## Written instruction
Reproduce the entries below word for word, starting at their first line and ending at the line that contains "tap(85, 44)", with both of those lines included. Leave the pictures out of your copy.

***

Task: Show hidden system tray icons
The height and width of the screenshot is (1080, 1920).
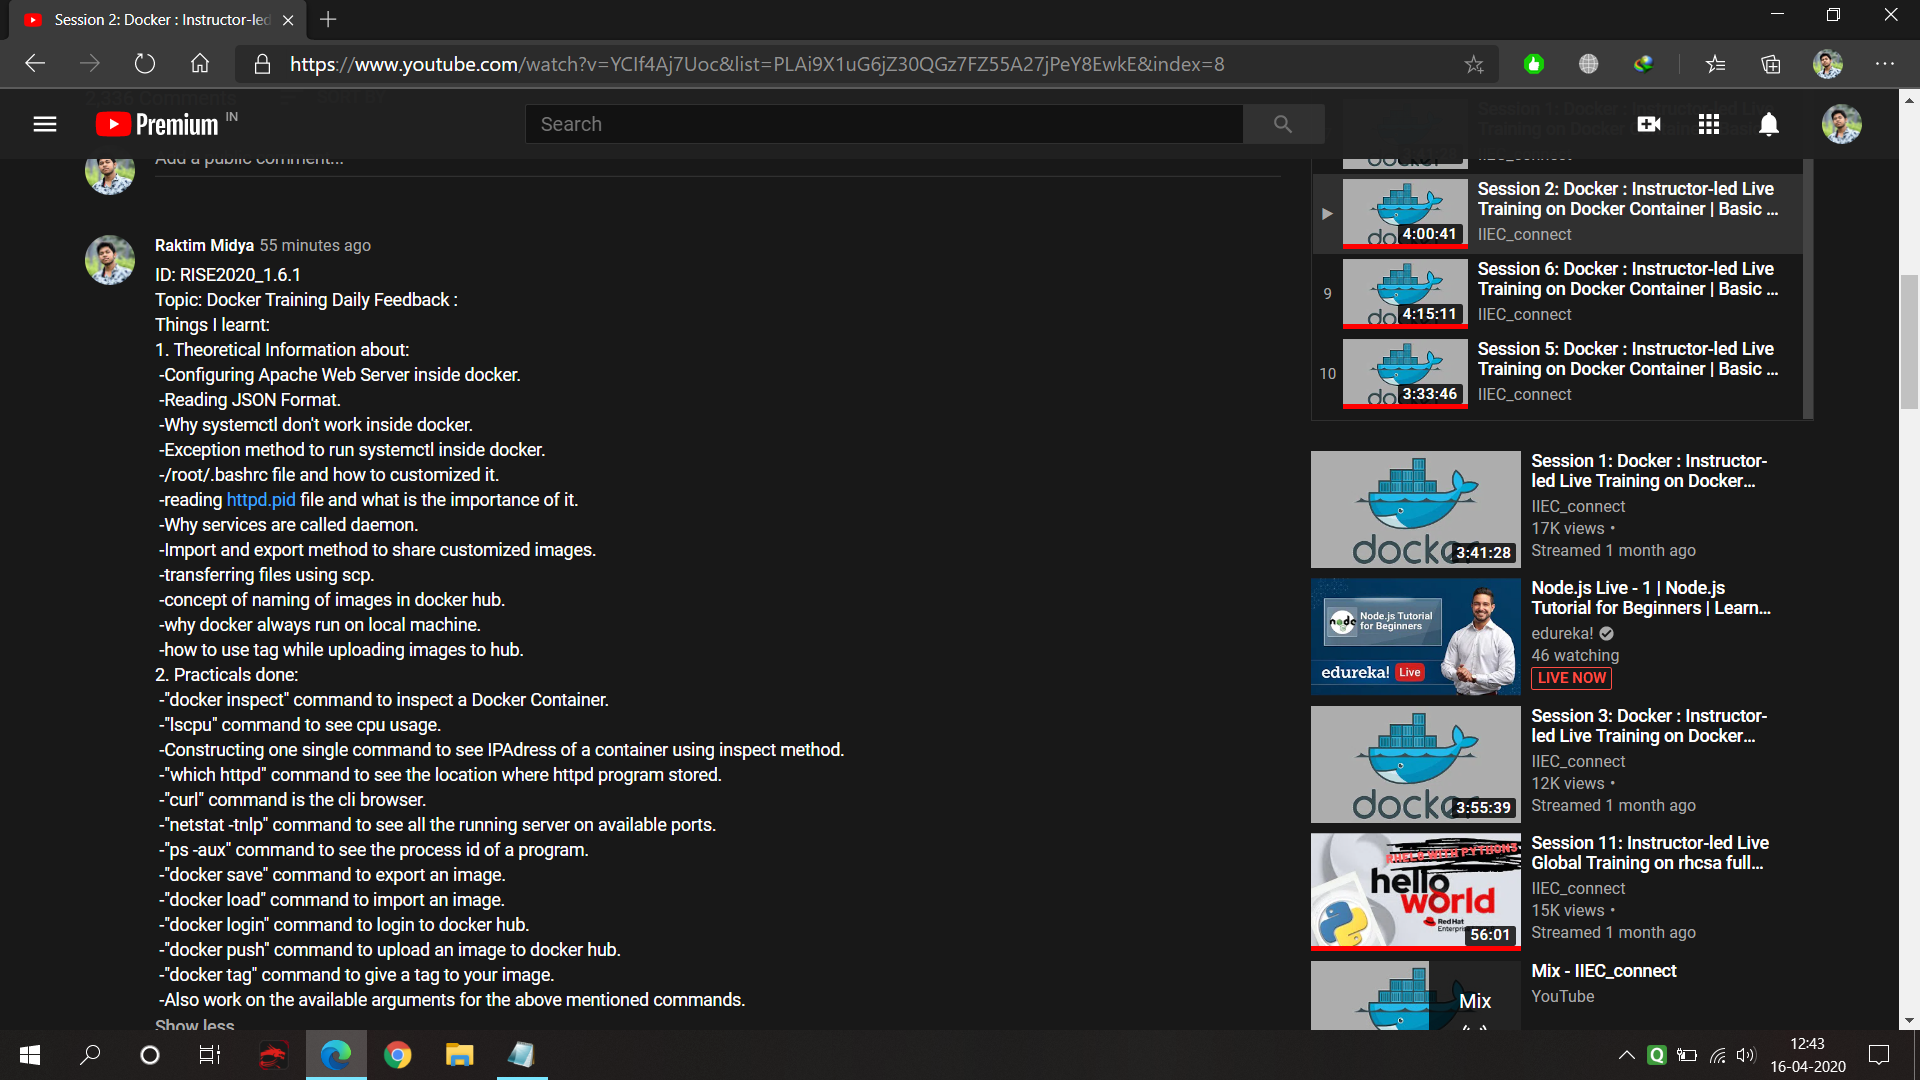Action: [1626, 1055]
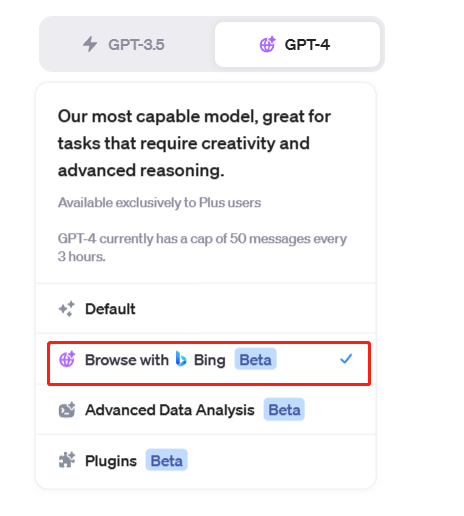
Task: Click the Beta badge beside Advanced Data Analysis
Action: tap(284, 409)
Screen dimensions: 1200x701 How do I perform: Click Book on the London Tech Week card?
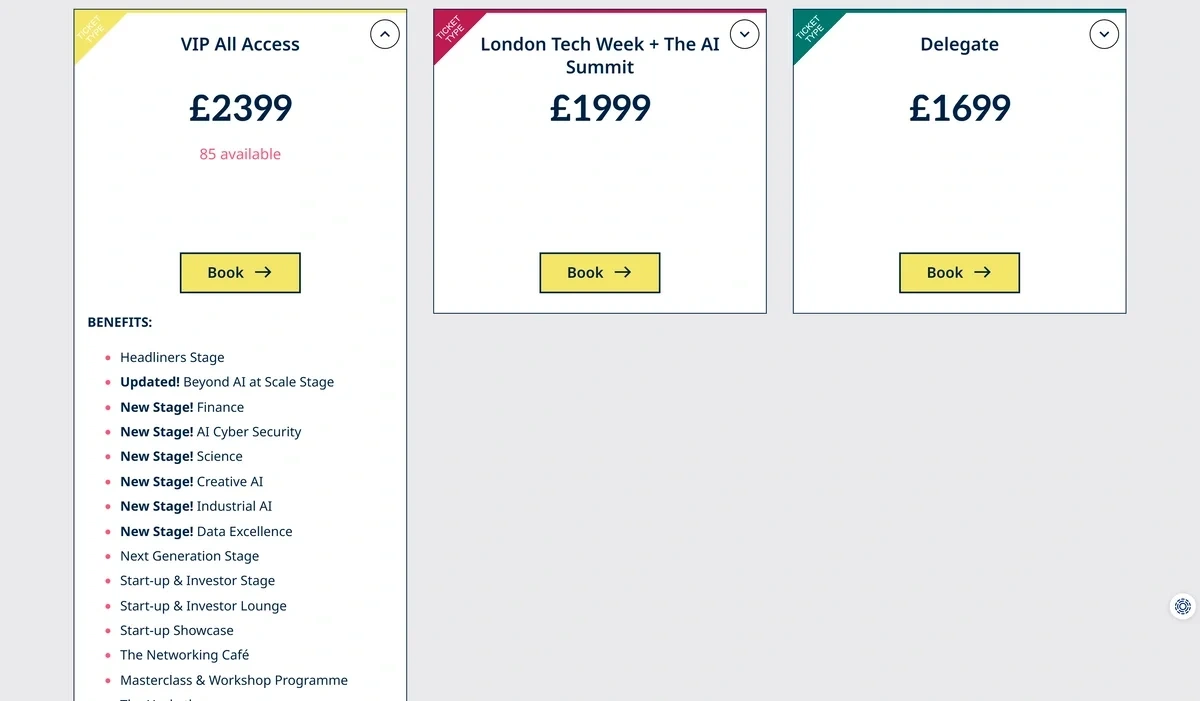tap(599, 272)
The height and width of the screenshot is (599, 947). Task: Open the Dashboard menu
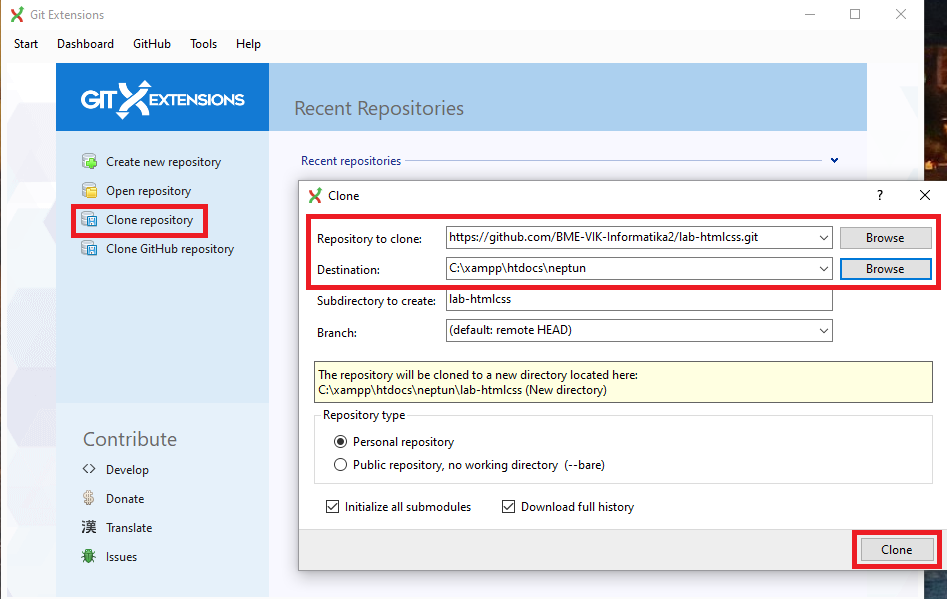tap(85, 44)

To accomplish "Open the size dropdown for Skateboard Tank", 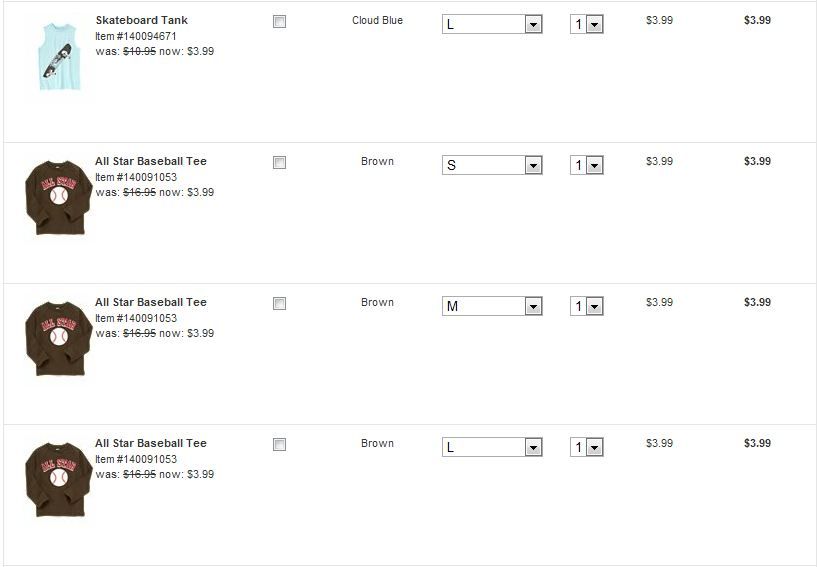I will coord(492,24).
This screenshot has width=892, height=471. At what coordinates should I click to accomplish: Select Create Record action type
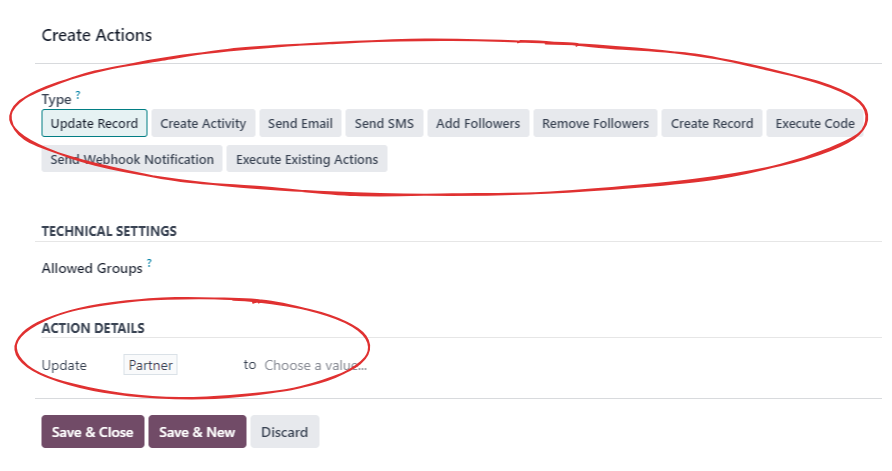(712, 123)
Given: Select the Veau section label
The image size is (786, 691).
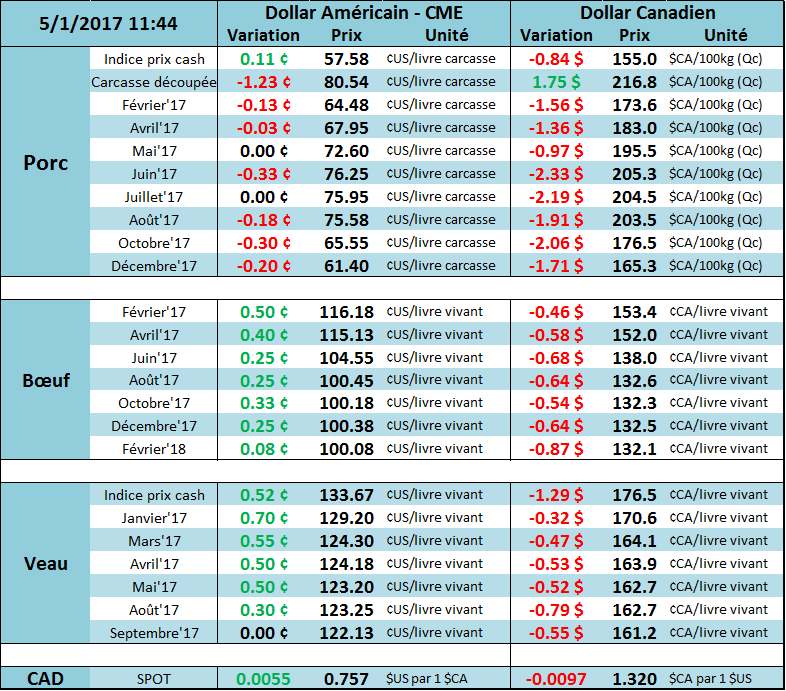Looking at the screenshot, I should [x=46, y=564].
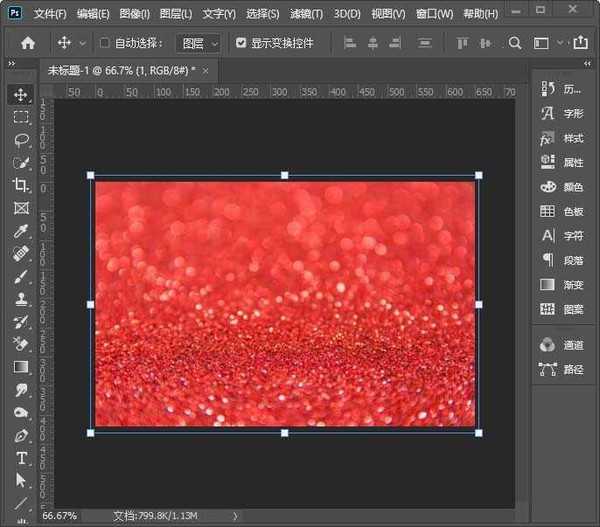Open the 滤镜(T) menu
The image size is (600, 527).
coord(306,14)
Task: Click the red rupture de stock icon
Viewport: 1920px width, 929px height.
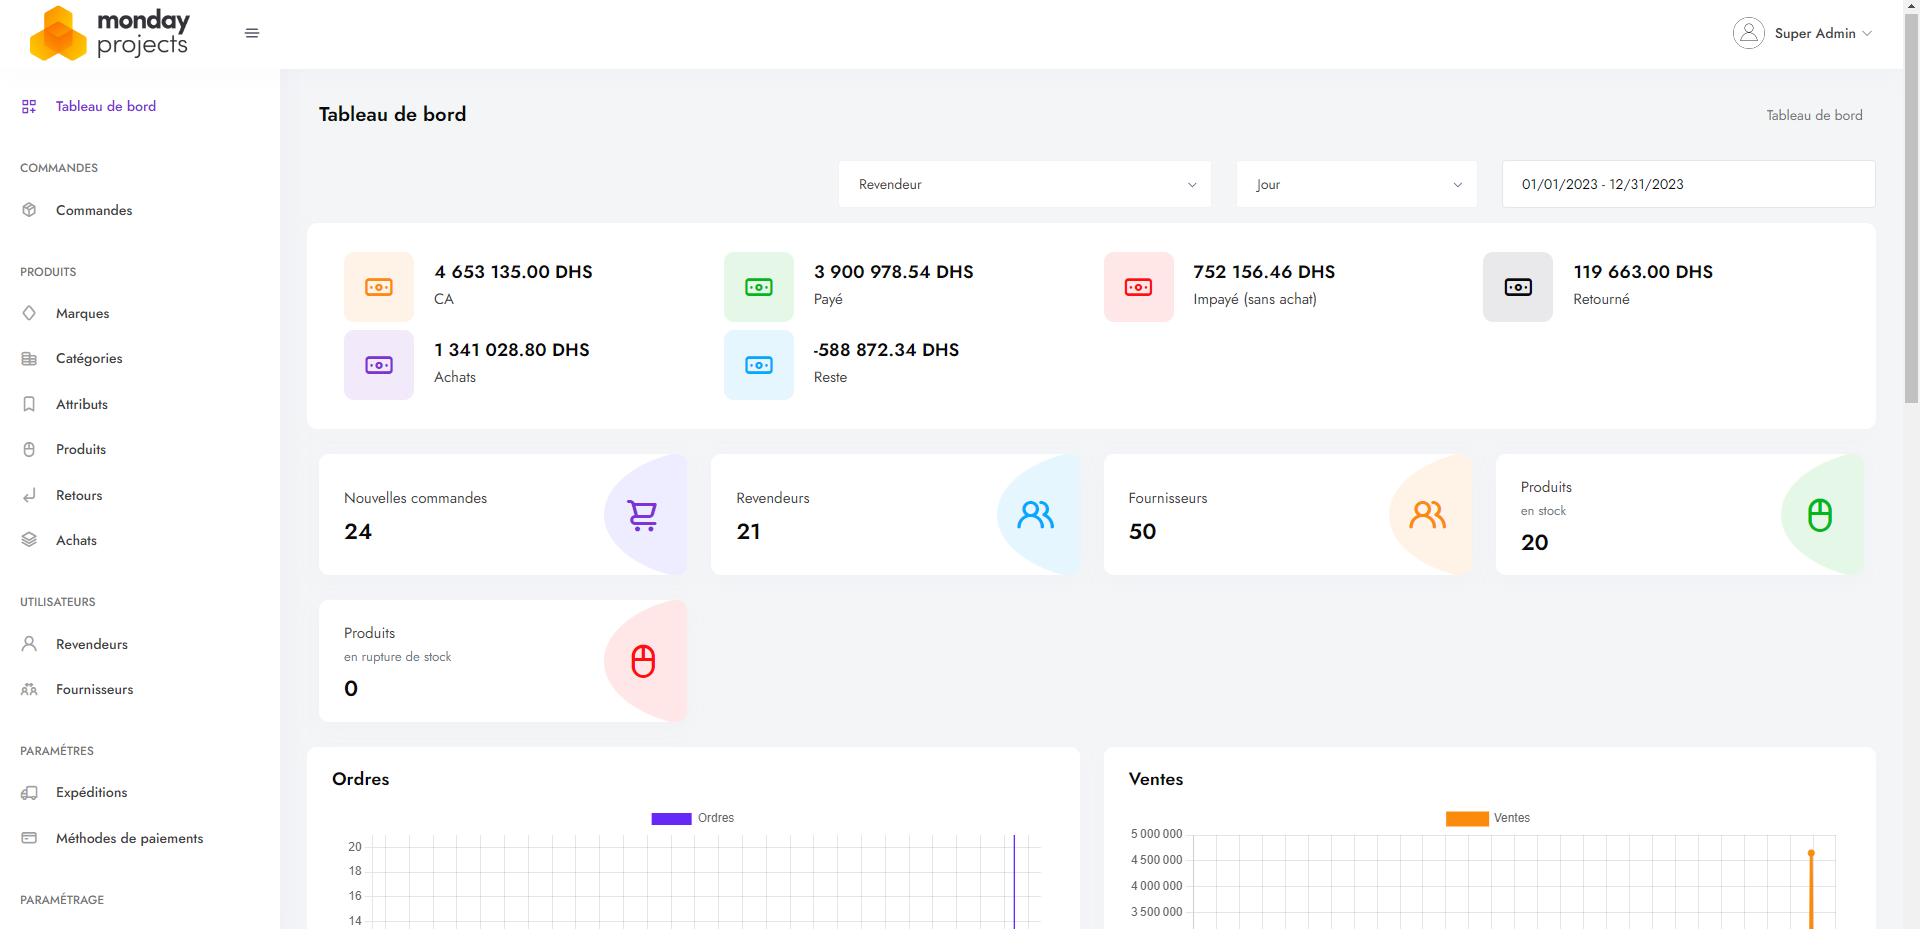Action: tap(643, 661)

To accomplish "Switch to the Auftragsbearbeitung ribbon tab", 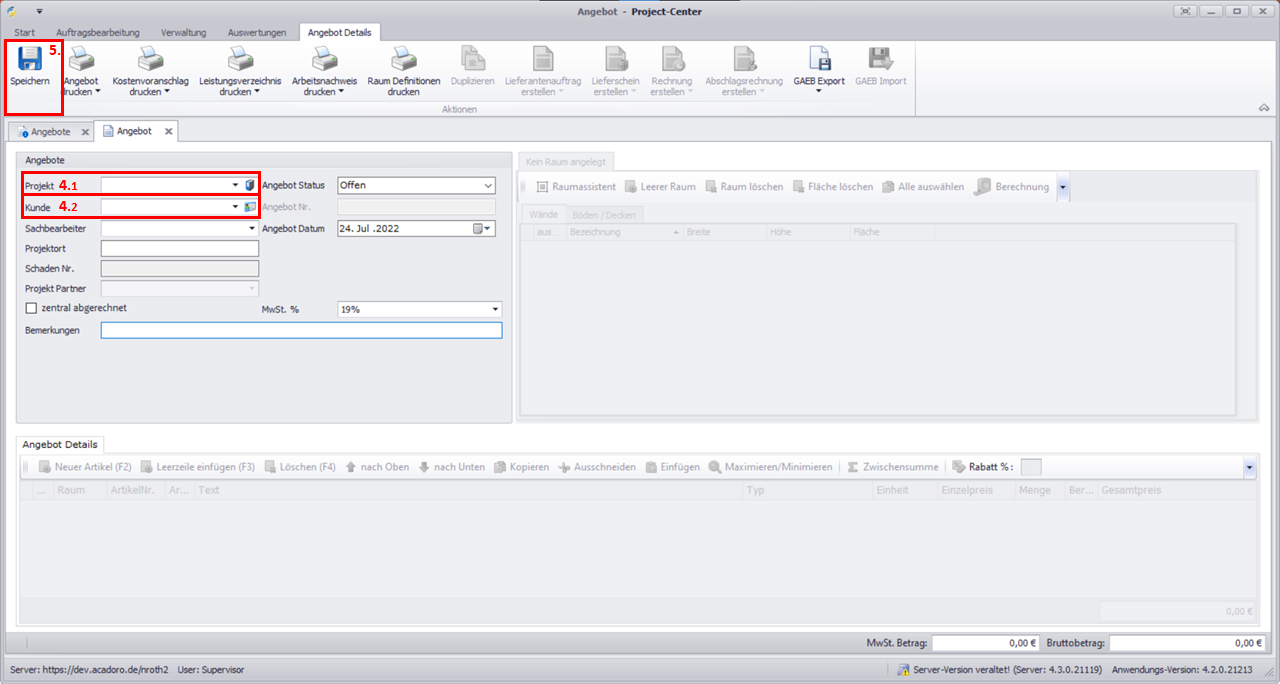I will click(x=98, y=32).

***

## Exercise solution
Task: Show hidden system tray icons
The height and width of the screenshot is (1080, 1920).
Action: [1626, 1055]
Task: Click the Beta badge beside Advanced Data Analysis
Action: tap(284, 409)
Screen dimensions: 1200x701 How do I perform: Click Book on the London Tech Week card?
tap(599, 272)
The height and width of the screenshot is (599, 947). Task: Open the Dashboard menu
tap(85, 44)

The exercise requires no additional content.